Zu Gast bei Angellegende Bob James
Wenige Kilometer westlich von jener größeren 60.000-Einwohnerstadt Hereford, liegt die Wye-Strecke der lebenden Angellende Bob James. Bob war gemeinsam mit Chris Yates Protagonist in einer der größten Angelserien aller Zeiten, „A Passion for Angling“. Diese wurde 1993 im britischen Öffentlich-Rechtlichen, der British Broadcasting Corporation (BBC) und weiteren Ländern wie Neuseeland, Italien, Norwegen, Mexiko, Hong Kong und Japan ausgestrahlt.
Mr. James pflegt und hegt nun seit mehr als 20 Jahren einen rund 2,5 km langen Abschnitt vom Wye. Dort betreut er die zahlreichen Angelgäste, die ihn über das Jahr an seinem zweiten Zuhause besuchen. Mitte September 2022 kam ich gemeinsam mit den Jungs von Korum Benelux in den Genuss, die Pilgerreise zum River Wye anzutreten.
Nach stundenlanger Fahrt kamen wir um 22 Uhr Ortszeit an unserer Unterkunft, Bobs gemütlichem Caravan, an. Bob empfing und begrüßte uns sehr freundlich und wir ließen den Abend der Ankunft bei einem leckeren belgischen Blond-Bier ausklingen. Zweieinhalb Tage hatten wir Bobs Flussabschnitt nun für uns. Es war der Beginn eines großen Abenteuers.

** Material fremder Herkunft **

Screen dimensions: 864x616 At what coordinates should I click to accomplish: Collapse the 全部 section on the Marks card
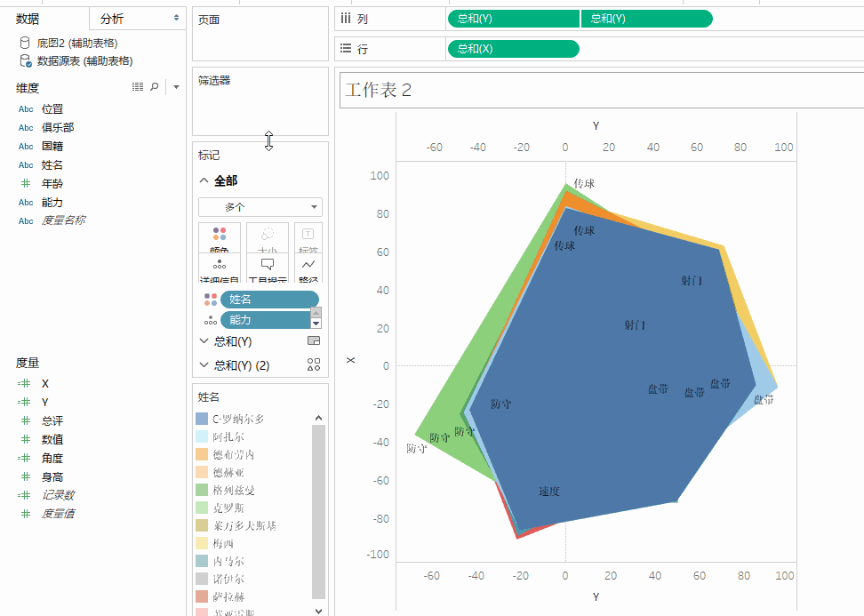tap(204, 180)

Der erste Morgen im Barben-Mekka Wye
Der leicht dampfende Fluss bezeugte, dass sich der warme und sehr trockene Sommer zunehmend der kälteren Herbstzeit beugte. Frühmorgendliche Temperaturen von erstmals 6 Grad erwarteten uns an den Ufern des Wye. Bob zeigte uns gegen 8.30 Uhr einige verheißungsvolle Angelstellen, unter anderem „Cassie’s Peg“.
Jener Spot wurde so getauft, nachdem Bob seinen im Alter von 16 Jahren verstorbenen Jack Russel Terrier namens Cassie am Ufer des Wye begraben hatte. An dieser Stelle konnten wir gleich eine Handvoll Barben beobachten, nachdem Bob mit einer Futterkelle einige Dutzend 8-mm-Pellets in den Fluss katapultiert hatte.
Die ersten Wye-Fische im Kescher
Heiß wie Frittenfett suchte jeder von uns nach Bobs „Rundgang“ einen der vielen verheißungsvollen Spots auf, um mit der Angelei loszulegen. Ich suchte mir einen Bereich, der eine badewannenförmige Vertiefung im sonst sehr flachen Flussabschnitt darstellt. Am gegenüberliegenden Ufer verlief bei jenem Wasserstand die rund 1,80 m tiefe Rinne, in der ich meine beiden Zielfische Barben und Döbel vermutete.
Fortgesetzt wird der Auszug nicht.